> PROBLEMS TO WORK ON
1. Summarize the text on proto-value functions in two sentences.
2. In the rows, starting at the line that contains "Given: Click the" and ending at the end of the rows, swap "printer icon" for "print button" and write those lines out again with nothing else changed. Leave the pictures out.

======== TEXT EXCERPT

Welcome to the Proto-Value Functions (PVF) research website. Proto-value functions are automatically learned basis functions that are useful in approximating task-specific value functions and compactly representing powers of transition matrices. Applications of proto-value functions include solving Markov decision processes, new algorithms for reinforcement learning, and planning.

An example of a how proto-value functions reflect large-scale geometric structure of an environment. A three-room "grid-world" and a corresponding Laplacian (or Fourier) proto-value basis function is shown. Note how the PVF captures the structure inherent to the state space. These bais functions are task-independent, and can support the learning of multiple tasks in this environment.

Proto-Value functions are a novel framework for solving the credit assignment problem, which is a fundamental challenge facing any AI system. The framework provides a unified approach to learning both representation and behavior. It provides a novel way of solving Markov decision processes and reinforcement learning problems, using multiscale spectral and manifold learning methods. Previous work on manifold and spectral methods have largely focused on dimensionality reduction, (semi-) supervised learning and clustering. Furthermore, manifold and spectral techniques have mostly focused on Laplacian or Fourier-based global approaches.

================
======== EXERCISE MATERIAL

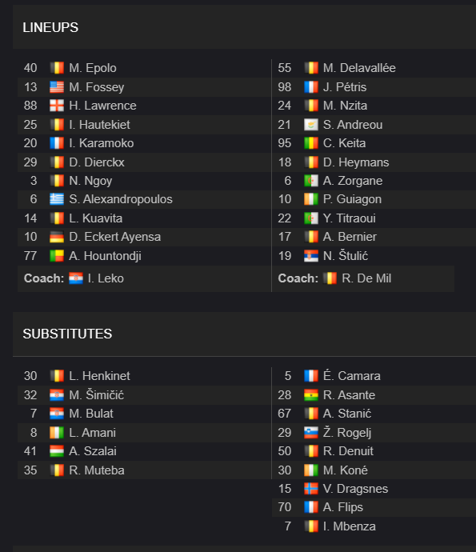Open substitute I. Mbenza's profile

[350, 526]
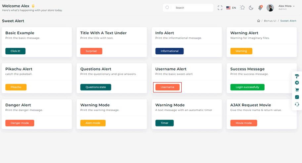302x163 pixels.
Task: Click the home icon in breadcrumb
Action: 258,21
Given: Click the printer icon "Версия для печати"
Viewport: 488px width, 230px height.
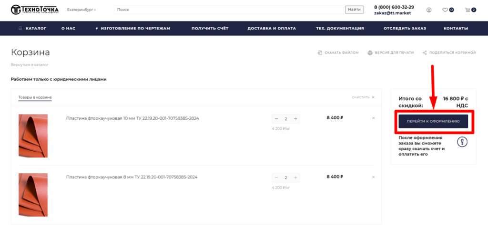Looking at the screenshot, I should pyautogui.click(x=370, y=52).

================

> SOLUTIONS PER TASK
1. Proto-value functions are automatically learned basis functions that help approximate task-specific value functions and compactly represent powers of transition matrices, with applications in solving Markov decision processes, reinforcement learning, and planning. They offer a framework for the credit assignment problem that learns both representation and behavior through multiscale spectral and manifold learning methods.

2.
Given: Click the print button "Версия для печати"
Viewport: 488px width, 230px height.
Looking at the screenshot, I should pyautogui.click(x=370, y=52).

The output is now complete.